The suit hinges on an official’s testimony that said non-postmarked ballots can be counted within three days of Election Day, but did not provide direct proof.
Eric Neugeboren
Eric Neugeboren
CourtsElection 2024

The Trump campaign has filed its third lawsuit challenging election procedures in Nevada, now alleging that state elections officials are counting non-postmarked mail ballots after Election Day, without providing clear evidence of such a practice occurring.

The suit, announced Monday and filed in Carson City District Court by lawyers also representing the Republican National Committee (RNC) and Nevada GOP, hinges on April testimony from Mark Wlaschin, the deputy secretary of state for elections, who said the office accepts and counts ballots received in the mail up to three days after Election Day, even if it does not have a clear postmark.

State law requires all mail ballots to be postmarked by Election Day in order to be counted, but allows for mail ballots that have a postmark with a date that “cannot be determined” and received within the three days following Election Day to be counted. The suit alleges that the state is too broadly interpreting this law by also counting received mail ballots that are not postmarked at all.

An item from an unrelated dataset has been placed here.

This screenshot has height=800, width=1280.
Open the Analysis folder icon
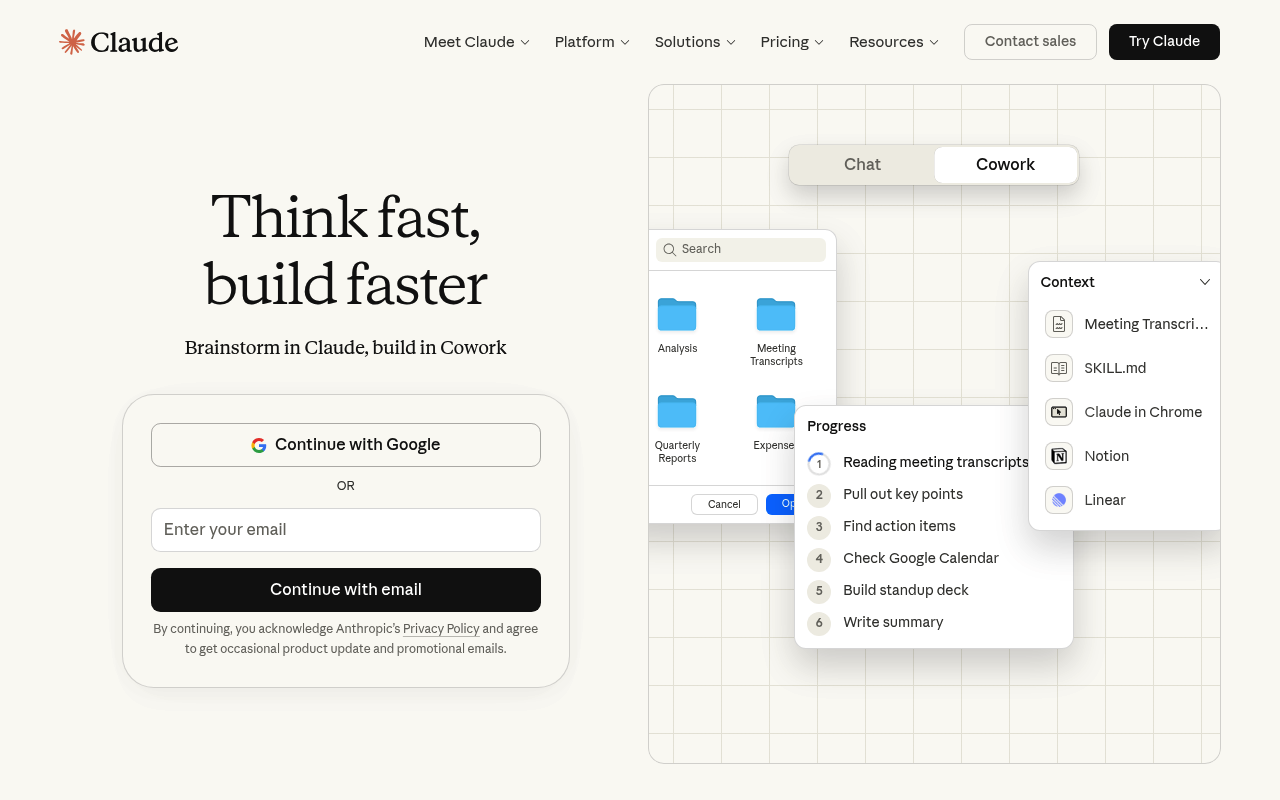click(x=677, y=315)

“It is therefore possible, if not probable, that mail ballots deposited in the mail after election day could arrive at mail-ballot processing facilities within the three-day deadline, and under Deputy Secretary Wlaschin’s erroneous legal interpretation, those untimely ballots would be counted if they do not bear a postmark,” the lawsuit states.

The suit requests that a judge order the state to not count any ballots that lack a postmark received after Election Day.

An RNC press release also said “we have discovered that Nevada election officials routinely count non-postmarked mail ballots received after Election Day,” but again did not provide any examples.

A spokesperson for the secretary of state’s office declined to comment on the lawsuit, but provided a memo that the office sent to local election officials last week about the interpretation of that state law.  

In the memo, Wlaschin wrote that mail ballots that have been received with “no visible postmark should be interpreted to have an indeterminate postmark,” and that those ballots can be counted if received within three days of Election Day. He also wrote that the office will seek to codify the guidance as a state regulation after the election cycle.

This marks the third lawsuit that the RNC and Trump campaign have filed in Nevada this election cycle. 

In early May, the groups sued to block the Nevada law that allows ballots postmarked by Election Day to be counted up to four days after Election Day, alleging it violates federal law because it does not conform to the Election Day deadline established by the federal government. The same parties filed a separate federal lawsuit in March alleging serious errors in the state’s voter roll maintenance.

Updated on 6/4/24 at 7:06 p.m. to clarify when the secretary of state's offie will seek to codify guidance on non-postmarked ballots as a state regulation.